Copy the following records word for word, leaving nothing out.

::::::::

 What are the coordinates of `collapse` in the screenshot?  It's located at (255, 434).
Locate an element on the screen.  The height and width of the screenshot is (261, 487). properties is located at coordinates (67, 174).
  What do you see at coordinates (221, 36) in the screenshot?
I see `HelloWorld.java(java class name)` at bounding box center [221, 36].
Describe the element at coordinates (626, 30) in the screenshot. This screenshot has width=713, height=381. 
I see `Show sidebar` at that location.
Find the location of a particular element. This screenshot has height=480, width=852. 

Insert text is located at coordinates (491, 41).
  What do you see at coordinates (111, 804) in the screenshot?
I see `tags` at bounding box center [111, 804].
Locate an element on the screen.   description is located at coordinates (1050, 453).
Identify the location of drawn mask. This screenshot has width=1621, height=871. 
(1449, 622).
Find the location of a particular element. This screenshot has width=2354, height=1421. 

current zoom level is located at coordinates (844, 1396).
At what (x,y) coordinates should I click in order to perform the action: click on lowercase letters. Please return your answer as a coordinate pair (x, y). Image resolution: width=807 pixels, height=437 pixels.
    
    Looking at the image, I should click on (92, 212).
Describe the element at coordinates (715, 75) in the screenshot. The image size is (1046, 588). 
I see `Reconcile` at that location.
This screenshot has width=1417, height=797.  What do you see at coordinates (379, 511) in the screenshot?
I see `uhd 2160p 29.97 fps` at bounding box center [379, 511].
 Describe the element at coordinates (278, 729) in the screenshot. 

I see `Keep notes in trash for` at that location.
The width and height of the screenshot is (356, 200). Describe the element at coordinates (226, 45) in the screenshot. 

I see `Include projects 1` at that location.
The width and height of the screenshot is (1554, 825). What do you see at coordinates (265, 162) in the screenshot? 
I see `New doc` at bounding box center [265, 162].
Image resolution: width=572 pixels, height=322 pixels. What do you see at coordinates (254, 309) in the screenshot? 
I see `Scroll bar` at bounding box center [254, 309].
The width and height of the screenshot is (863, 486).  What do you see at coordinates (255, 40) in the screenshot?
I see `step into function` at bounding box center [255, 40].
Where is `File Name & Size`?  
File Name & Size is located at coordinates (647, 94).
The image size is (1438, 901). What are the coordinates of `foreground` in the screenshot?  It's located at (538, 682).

::::::::

SOLUTION FOR THIS TASK:
 What are the coordinates of `collapse` in the screenshot?  It's located at (255, 434).
Locate an element on the screen.  The height and width of the screenshot is (261, 487). properties is located at coordinates (67, 174).
  What do you see at coordinates (221, 36) in the screenshot?
I see `HelloWorld.java(java class name)` at bounding box center [221, 36].
Describe the element at coordinates (626, 30) in the screenshot. This screenshot has width=713, height=381. 
I see `Show sidebar` at that location.
Find the location of a particular element. This screenshot has height=480, width=852. 

Insert text is located at coordinates (491, 41).
  What do you see at coordinates (111, 804) in the screenshot?
I see `tags` at bounding box center [111, 804].
Locate an element on the screen.   description is located at coordinates (1050, 453).
Identify the location of drawn mask. This screenshot has width=1621, height=871. 
(1449, 622).
Find the location of a particular element. This screenshot has width=2354, height=1421. 

current zoom level is located at coordinates (844, 1396).
At what (x,y) coordinates should I click in order to perform the action: click on lowercase letters. Please return your answer as a coordinate pair (x, y). Image resolution: width=807 pixels, height=437 pixels.
    
    Looking at the image, I should click on (92, 212).
Describe the element at coordinates (715, 75) in the screenshot. The image size is (1046, 588). 
I see `Reconcile` at that location.
This screenshot has width=1417, height=797.  What do you see at coordinates (379, 511) in the screenshot?
I see `uhd 2160p 29.97 fps` at bounding box center [379, 511].
 Describe the element at coordinates (278, 729) in the screenshot. 

I see `Keep notes in trash for` at that location.
The width and height of the screenshot is (356, 200). Describe the element at coordinates (226, 45) in the screenshot. 

I see `Include projects 1` at that location.
The width and height of the screenshot is (1554, 825). What do you see at coordinates (265, 162) in the screenshot? 
I see `New doc` at bounding box center [265, 162].
Image resolution: width=572 pixels, height=322 pixels. What do you see at coordinates (254, 309) in the screenshot? 
I see `Scroll bar` at bounding box center [254, 309].
The width and height of the screenshot is (863, 486).  What do you see at coordinates (255, 40) in the screenshot?
I see `step into function` at bounding box center [255, 40].
Where is `File Name & Size`?  
File Name & Size is located at coordinates (647, 94).
The image size is (1438, 901). What are the coordinates of `foreground` in the screenshot?  It's located at (538, 682).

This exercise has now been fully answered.